In NVDL, a move toward 306 would represent a full momentum expansion cycle driven by both semiconductor leadership and leveraged compounding.

Structural Interpretation: Why Wave 3 in Semiconductors Matters

Wave 3 phases in semiconductor-related assets are historically important because semiconductors often lead broader market cycles.

Several behavioral shifts typically occur during this phase:

1. Institutional participation broadens

Large funds increase exposure to sector leaders.

2. Momentum becomes self-reinforcing

Price strength attracts additional buying pressure.

3. Pullbacks lose depth

Corrections become rotational instead of trend-threatening.

4. Leadership concentration intensifies

A handful of semiconductor names dominate market performance.

Because NVDL is leveraged, these effects become amplified both upward and psychologically.

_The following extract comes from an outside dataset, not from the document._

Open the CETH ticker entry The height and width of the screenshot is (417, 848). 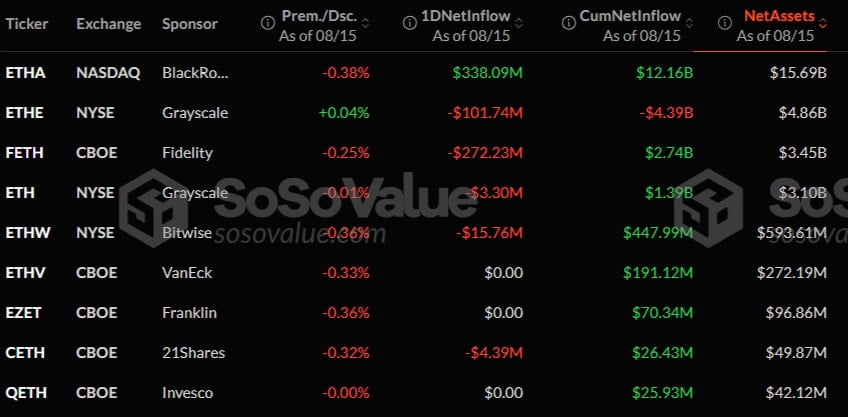point(25,352)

Macro Conditions Supporting the Structure

The continuation of this bullish structure depends on several macro factors:

  • Stable or easing interest rate expectations

  • Sustained AI spending trends

  • Strong semiconductor earnings growth

  • Continued demand for data center and AI infrastructure

  • Favorable liquidity conditions in growth equities

As long as these conditions remain supportive, Wave 3 continuation remains structurally favored.

Conclusion: NVDL May Be Entering Its Most Powerful Phase

The Elliott Wave structure in GraniteShares 2x Long NVDA Daily ETF26 → 118 (Wave 1), 118 → 65 (Wave 2), and projected Wave 3 toward 214 and 306—represents a textbook impulsive sequence with substantial upside potential.

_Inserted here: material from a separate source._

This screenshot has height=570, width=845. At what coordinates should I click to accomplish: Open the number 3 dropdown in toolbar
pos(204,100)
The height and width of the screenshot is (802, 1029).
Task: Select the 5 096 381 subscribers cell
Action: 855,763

As long as 65 remains intact as Wave 2 support, the structure continues to favor higher prices and momentum expansion.

The key takeaway is that NVDL appears positioned in the early stages of Wave 3—the phase where leveraged semiconductor exposure historically delivers its strongest gains. If momentum continues building across AI and semiconductor leadership, 214 becomes the first major confirmation target, while 306 represents the full extension scenario in a powerful bullish cycle.